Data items
□ □ □ □ □ □ □
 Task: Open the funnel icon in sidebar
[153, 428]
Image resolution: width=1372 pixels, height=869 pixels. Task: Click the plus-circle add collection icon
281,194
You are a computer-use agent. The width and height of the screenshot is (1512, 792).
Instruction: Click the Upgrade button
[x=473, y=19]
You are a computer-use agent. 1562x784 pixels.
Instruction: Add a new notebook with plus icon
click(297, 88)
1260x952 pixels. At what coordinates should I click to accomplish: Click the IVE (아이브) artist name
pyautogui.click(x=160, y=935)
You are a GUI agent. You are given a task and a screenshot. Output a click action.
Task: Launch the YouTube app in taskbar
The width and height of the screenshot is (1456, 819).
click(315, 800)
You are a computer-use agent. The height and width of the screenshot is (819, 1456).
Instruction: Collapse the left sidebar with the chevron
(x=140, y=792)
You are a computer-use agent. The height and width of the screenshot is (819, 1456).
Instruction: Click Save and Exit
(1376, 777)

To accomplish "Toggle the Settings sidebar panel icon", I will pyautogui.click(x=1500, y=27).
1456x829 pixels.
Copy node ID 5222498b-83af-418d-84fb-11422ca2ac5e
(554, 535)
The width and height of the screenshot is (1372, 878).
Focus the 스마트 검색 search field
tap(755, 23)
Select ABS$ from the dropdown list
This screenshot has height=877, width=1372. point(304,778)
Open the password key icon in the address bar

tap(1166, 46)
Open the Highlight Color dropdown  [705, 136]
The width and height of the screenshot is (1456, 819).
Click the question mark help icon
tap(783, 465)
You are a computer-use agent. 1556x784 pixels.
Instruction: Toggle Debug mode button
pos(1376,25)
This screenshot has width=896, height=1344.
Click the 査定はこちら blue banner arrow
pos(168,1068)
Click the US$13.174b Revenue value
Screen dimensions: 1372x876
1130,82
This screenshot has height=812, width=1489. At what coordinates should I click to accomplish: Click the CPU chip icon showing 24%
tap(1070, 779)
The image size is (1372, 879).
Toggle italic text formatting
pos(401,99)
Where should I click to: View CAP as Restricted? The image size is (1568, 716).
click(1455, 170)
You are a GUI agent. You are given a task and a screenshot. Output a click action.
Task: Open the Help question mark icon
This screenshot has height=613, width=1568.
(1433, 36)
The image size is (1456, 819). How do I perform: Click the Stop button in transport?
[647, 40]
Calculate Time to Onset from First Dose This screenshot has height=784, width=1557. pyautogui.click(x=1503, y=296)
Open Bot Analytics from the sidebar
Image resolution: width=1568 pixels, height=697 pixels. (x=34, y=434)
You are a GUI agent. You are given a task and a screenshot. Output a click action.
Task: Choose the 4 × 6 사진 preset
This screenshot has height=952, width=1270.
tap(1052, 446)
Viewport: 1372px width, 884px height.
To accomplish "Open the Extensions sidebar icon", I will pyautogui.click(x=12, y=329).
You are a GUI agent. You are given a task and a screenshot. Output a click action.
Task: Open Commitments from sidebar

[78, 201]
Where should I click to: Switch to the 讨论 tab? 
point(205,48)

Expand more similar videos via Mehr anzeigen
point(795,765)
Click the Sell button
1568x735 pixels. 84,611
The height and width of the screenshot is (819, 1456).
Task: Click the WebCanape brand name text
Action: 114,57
□ □ □ □ □ □ □
> [Required action]: State how many lines of the records above contain the word "will", giving only that number.

> [Written solution]: 2